Part 5 — Staged rollout (high-level)

Stage 1 — SSOT scaffolding (FIX-01..08, FIX-33, FIX-70). Land the YAML contracts + codegen, collapse the enum duplicates, retire vox_dei::* targets. No runtime behavior change.

Stage 2 — Telemetry v1 (FIX-13..17, FIX-34..40). OTel GenAI attributes on every call; trace IDs; retry/attempt table; cache savings.

Stage 3 — Discovery v1 (FIX-21..32). Plugin trait, per-source catalogs, disk cache, nightly schedule. Users gain vox model discover and vox model list --source <name>.

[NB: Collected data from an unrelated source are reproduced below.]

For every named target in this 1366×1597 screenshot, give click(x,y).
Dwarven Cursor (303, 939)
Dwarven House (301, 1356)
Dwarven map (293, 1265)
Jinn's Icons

Stage 4 — Scoreboard + self-tuning (FIX-09..12, FIX-18..20). Write the scoreboard table, roll up, feed into best_for(), expose vox model explain / vox model scoreboard show. This is where “the code learns which models to use.”

Stage 5 — Secrets v2 (FIX-41..56). Secret-env-guard fixes, X25519 primitives, device pairing, SecretsSync gossip. This is where the single-login-across-mesh user journey completes.

Stage 6 — Cleanup & docs (FIX-57..69). Bootstrap-model rename, operator-knob documentation, dead-code removal, doctor polish.

Part 6 — Success metrics

Zero hardcoded model IDs outside contracts/orchestration/model-catalog.bootstrap.v1.json (grep-able in CI).
rg 'enum (ModelTier|ProviderType|StrengthTag|ChatRouteBackend)' returns one match each.
Every LLM call emits gen_ai.request.model and trace_id.
model_scoreboard has ≥1 row per (model_id, task_category) pair seen in the last 30 days.
A user installs OPENROUTER_API_KEY once, vox secrets pairs a second node, and that node completes vox chat without re-entering the key.
vox ci secret-env-guard returns zero violations.
vox model discover --all --force succeeds and writes a cache with ≥5 sources.
vox ci ssot-audit passes, confirming parity between scoreboard telemetry and routing decisions.
Telemetry-driven cost accounting and verified fail-over routing loops are enabled by default for the next development sprint (Production Transition Complete).